When you go to buy your next laptop, there’s a good chance it will have a Neural Processing Unit (NPU) inside of it, and AMD and Intel have been making a big fuss about how these NPUs will drive the future of the AI PC. I don’t doubt that we’ll get there eventually, but in terms of a modern use case, an NPU really isn’t as effective as you might think. 

When talking about Meteor Lake at CES 2024, Intel explained that it uses the various processors on Meteor Lake chips for AI work. It doesn’t all fall on the NPU. In fact, the most demanding AI workloads are offloaded to the integrated Arc GPU. The NPU is mainly there as a low-power option for steady, low-intensity AI workloads like background blur. 

Your GPU steps in for anything more intense. For instance, Intel showed off a demo in Audacity where AI could separate the audio tracks from a single stereo file, and even transcribe the lyrics. It also showed AI at work, with Unreal Engine’s Metahuman, transforming a video recording into an animation of a realistic game character. Both ran on the GPU. 

These are some great use cases for AI. They just don’t need the NPU. The dedicated AI processor isn’t nearly as powerful as the GPU for these bursty AI workloads. 

The main use case, according to Intel, is that the NPU is efficient, so it should help your battery life when running those steady, low-intensity AI workloads like background blur on it rather than the GPU. I tested that on an MSI Studio 16 running one of Intel’s new Meteor Lake CPUs, and it’s not as big of a power savings as you might expect. 

Over 30 minutes, the GPU had an average power draw of 18.9W while the NPU averaged 17.6W. What was interesting is that the GPU spiked initially, going up to somewhere around 38W of total power for the system on a chip, but it slowly crept back down.
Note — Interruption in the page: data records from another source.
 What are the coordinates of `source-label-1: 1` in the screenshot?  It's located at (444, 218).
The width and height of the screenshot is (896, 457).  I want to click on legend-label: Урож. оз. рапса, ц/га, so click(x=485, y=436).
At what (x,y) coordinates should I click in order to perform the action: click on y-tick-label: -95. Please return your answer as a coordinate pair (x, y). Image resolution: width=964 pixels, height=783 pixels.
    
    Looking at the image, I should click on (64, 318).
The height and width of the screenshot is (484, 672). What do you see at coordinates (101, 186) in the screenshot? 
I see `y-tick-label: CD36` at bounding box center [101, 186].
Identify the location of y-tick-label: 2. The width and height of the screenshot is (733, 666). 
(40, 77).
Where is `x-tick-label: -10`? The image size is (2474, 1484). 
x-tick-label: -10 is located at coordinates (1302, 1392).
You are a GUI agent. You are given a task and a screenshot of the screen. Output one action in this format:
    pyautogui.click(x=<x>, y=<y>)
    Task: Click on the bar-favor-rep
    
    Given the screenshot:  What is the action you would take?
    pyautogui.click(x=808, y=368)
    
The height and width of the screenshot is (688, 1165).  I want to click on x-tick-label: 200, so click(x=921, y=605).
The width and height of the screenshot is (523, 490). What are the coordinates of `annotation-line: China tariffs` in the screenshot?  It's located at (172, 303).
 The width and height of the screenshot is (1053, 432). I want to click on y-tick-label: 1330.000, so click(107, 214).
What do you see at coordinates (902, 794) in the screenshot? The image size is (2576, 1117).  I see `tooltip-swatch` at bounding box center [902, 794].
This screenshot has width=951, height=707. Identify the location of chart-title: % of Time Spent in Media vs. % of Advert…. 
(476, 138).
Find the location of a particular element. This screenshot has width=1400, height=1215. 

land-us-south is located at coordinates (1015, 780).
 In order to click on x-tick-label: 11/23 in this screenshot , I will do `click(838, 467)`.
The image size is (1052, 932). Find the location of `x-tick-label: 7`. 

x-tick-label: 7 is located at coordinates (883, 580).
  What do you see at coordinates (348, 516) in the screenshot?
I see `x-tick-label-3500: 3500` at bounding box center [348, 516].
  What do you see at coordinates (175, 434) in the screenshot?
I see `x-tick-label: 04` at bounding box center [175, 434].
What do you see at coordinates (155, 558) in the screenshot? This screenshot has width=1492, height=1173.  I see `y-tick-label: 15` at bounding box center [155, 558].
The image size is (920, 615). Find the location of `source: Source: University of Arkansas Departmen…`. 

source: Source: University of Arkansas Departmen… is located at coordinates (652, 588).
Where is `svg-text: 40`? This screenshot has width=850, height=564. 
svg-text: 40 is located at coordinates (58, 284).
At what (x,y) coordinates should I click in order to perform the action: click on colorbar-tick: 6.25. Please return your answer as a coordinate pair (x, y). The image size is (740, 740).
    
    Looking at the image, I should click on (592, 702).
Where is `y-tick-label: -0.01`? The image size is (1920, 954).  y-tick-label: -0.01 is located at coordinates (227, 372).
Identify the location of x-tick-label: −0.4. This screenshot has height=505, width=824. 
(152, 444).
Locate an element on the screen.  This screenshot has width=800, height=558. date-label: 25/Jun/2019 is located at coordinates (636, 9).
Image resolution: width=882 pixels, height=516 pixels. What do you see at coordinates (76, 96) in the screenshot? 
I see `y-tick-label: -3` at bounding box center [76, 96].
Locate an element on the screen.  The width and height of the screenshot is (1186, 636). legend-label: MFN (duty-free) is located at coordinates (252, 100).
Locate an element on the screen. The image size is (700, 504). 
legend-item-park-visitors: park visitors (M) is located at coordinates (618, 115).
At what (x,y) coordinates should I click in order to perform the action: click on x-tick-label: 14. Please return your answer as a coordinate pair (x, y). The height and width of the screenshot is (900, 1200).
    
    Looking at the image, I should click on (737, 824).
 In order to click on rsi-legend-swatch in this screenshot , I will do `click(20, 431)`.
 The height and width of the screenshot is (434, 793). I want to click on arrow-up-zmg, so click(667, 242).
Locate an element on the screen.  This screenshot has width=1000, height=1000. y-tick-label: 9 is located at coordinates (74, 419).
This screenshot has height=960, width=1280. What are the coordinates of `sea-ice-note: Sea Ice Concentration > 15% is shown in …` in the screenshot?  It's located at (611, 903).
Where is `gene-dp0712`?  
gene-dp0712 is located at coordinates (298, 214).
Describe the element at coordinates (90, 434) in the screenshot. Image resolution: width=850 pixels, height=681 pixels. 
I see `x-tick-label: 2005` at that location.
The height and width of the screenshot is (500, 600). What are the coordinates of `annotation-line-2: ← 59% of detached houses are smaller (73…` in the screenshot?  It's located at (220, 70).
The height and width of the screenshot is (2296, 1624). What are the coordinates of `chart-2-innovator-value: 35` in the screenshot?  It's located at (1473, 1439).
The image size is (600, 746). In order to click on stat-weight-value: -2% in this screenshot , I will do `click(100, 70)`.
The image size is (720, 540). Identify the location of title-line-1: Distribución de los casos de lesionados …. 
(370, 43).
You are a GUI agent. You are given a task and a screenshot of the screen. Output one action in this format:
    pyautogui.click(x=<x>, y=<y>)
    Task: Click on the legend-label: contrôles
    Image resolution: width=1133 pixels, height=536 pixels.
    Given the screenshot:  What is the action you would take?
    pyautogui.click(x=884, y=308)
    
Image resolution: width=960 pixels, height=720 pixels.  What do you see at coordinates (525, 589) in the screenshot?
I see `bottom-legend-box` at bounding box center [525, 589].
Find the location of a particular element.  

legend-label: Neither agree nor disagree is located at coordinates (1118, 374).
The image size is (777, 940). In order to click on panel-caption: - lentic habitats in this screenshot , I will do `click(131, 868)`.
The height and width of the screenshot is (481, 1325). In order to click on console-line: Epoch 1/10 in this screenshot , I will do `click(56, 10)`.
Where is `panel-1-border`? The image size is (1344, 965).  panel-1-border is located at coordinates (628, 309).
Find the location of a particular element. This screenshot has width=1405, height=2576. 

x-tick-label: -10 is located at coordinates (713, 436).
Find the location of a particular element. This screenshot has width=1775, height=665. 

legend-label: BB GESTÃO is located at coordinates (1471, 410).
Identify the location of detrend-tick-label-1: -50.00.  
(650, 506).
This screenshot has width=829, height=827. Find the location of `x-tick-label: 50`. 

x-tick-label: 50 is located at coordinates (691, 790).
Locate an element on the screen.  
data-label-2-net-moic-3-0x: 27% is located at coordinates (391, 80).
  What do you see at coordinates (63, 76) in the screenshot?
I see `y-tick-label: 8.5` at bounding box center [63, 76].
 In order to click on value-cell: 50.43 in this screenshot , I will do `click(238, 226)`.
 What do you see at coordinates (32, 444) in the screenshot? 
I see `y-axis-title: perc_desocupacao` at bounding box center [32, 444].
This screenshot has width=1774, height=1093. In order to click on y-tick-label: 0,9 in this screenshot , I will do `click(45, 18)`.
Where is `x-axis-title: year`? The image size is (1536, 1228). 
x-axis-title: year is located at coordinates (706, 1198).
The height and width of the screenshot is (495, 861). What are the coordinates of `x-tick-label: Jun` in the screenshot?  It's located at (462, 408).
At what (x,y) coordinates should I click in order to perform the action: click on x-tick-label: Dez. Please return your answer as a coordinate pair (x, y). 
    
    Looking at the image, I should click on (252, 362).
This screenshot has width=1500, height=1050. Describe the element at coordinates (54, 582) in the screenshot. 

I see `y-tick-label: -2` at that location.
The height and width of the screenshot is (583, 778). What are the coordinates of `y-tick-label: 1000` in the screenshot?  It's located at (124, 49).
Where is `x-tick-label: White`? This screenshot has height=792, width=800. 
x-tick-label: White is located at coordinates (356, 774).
The NPU, on the other hand, started low and slowly went up as time went on, eventually settling between 16W and 17W. 

I need to point out that this is total package power — in other words, the power of the entire chip, not just the GPU or NPU. The NPU is more efficient, but I don’t know how much that efficiency matters in these low-intensity AI workloads. It’s probably not saving you much battery life in real-world use. 

I’ll have to wait to test that battery life once I have more time with one of these Meteor Lake laptops, but I don’t suspect it will make a huge difference. Even the best Windows laptops have pretty mediocre battery life compared to the competition from Apple, and I doubt an NPU is enough to change that dynamic. 

That shouldn’t distract from the exciting AI apps we’re starting to see on PCs. From Audacity to the Adobe suite to Stable Diffusion in GIMP, there are a ton of ways you can now leverage AI. Most of those applications are either handled in the cloud or by your GPU, however, and the dedicated NPU isn’t doing much outside of background blur. 

As NPUs become more powerful and these AI apps more efficient, I have no doubt that NPUs will find their place. And it makes sense that AMD and Intel are laying the groundwork for that to happen in the future. As it stands, however, the big focus on AI performance is largely focused on your GPU, not the efficient AI processor handling your video calls.